What is asked
• 1. List every geographic place named in the Rat Island post, placed before the records below.
• 2. Pick up the Rat Island post, which comes before the records below, right after its final sentence, and add a paragraph in the same voice.

Excerpt
•••••

Bumping the kakapo thread which I started, because of having recently read a very interesting book, “Rat Island” by William Stolzenburg, published 2011.

The book is devoted to chronicling efforts by conservationists in recent decades, on islands spanning a huge swathe basically of the Pacific Ocean, from New Zealand to the Aleutians, to rid those islands of mammalian species introduced by human agency, which have been detrimental – often to the point of exterminating, or threatening extinction -- to the assorted rare species endemic to those islands. The “villains” of the piece come across as (1) the rat, in its various kinds; (2) the cat -- plus a varied supporting cast.

I found the book – though written in irritating American tabloidese – highly informative, and fascinating. It points up the paradox of how very many (seldom in themselves immensely numerous) different species of above all, birds – also reptiles and insects – evolved on oceanic islands, their forbears often having wound up going there in search of refuge from mammalian predators; finding that refuge; and evolving, in the relative scarcity of predators to flee, to lose the power of (highly energy-and-nutrition-demanding) flight. Fine, until man came on the scene, bringing mammals with him – sometimes deliberately, sometimes by accident. Flightless birds became extremely easy prey for unfamiliar four-legged predators, and for humans themselves. A very great proportion of the species exterminated over the past few centuries, have been (hitherto)-isolated-island ones – New Zealand by far the biggest-in-physical-scale, for this scenario.

•••••

Record list
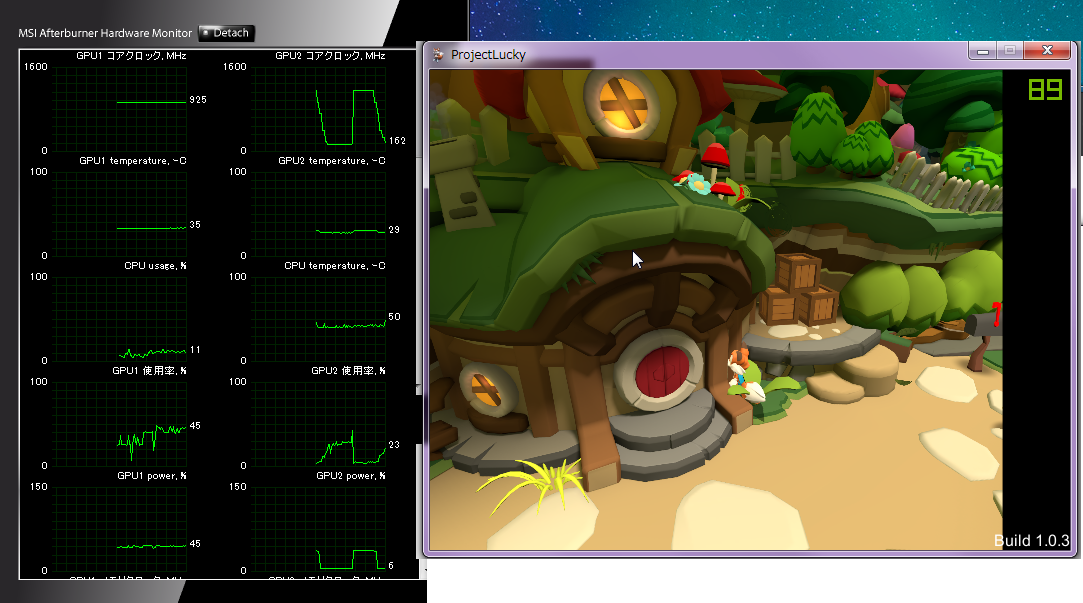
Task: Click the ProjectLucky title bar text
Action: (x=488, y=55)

•••••

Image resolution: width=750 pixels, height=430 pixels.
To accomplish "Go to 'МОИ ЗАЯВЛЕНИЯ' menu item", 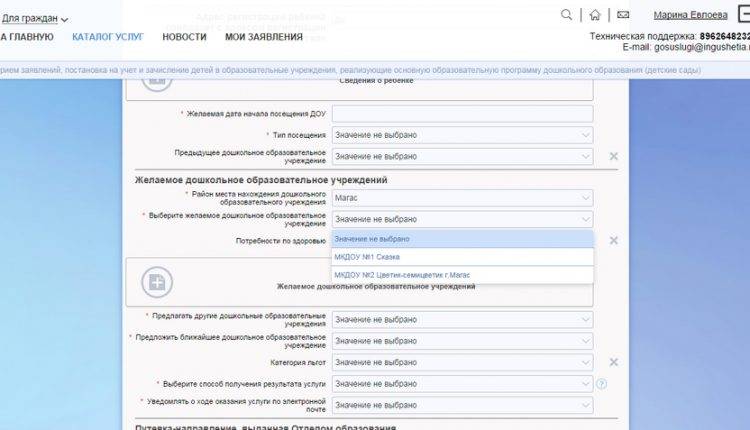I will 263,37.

•••••

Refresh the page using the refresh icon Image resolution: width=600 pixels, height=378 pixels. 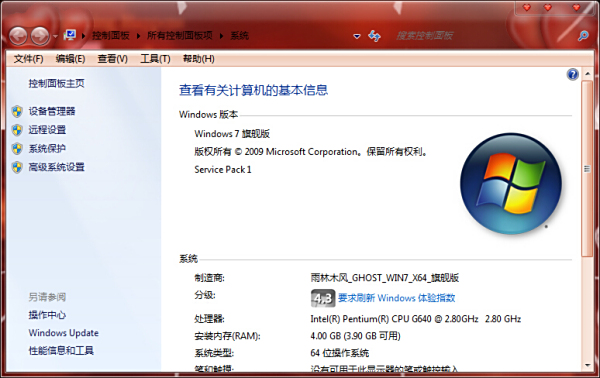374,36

•••••

The results
• 1. The Pacific Ocean, New Zealand, and the Aleutians.

• 2.
In the course of recounting this mostly sad story (going on to modern-day, introduced-predator-eliminating campaigns), the author recounts the story of the decline, and hairsbreadth rescue – so far -- of New Zealand’s kakapo, in (highly interesting) greater detail than I had previously seen. He tells, concerning the nineteenth century, of a particularly amazing piece of stupidity. I had been aware before reading the book, that European stoats and weasels had been introduced to New Zealand, and had thus become a threat to native wildlife, including the kakapo (both killing the birds, and taking their eggs). Had imagined that this introduction had been the work of foolish private individuals just wishing to make NZ feel more like home.

Stolzenburg tells that it was otherwise. In the 1860s, private folks introduced the rabbit to NZ, “as a game animal and for fun”. To quote the author, “the rabbits did what rabbits do” – over the next couple of decades, they multiplied and multiplied, and came to pose a grave threat to grazing for sheep. In the early 1880s, NZ’s governing authorities undertook a programme of introducing European mustelids – weasels, stoats, polecat / ferrets – thinking that they would cut down the rabbit population. Surprise, surprise – the mustelids found easier prey, the largely flightless native birds and their eggs: there ensued, from then to now, a holocaust of same at the hands of the mustelids. As I mentioned in my last post, “hindsight is 20/20”; nonetheless, it’s hard to imagine that at the time nobody saw, and brought to the notice of those in charge, that mass-importation of mustelids was not a good idea, and liable to miss the designated target.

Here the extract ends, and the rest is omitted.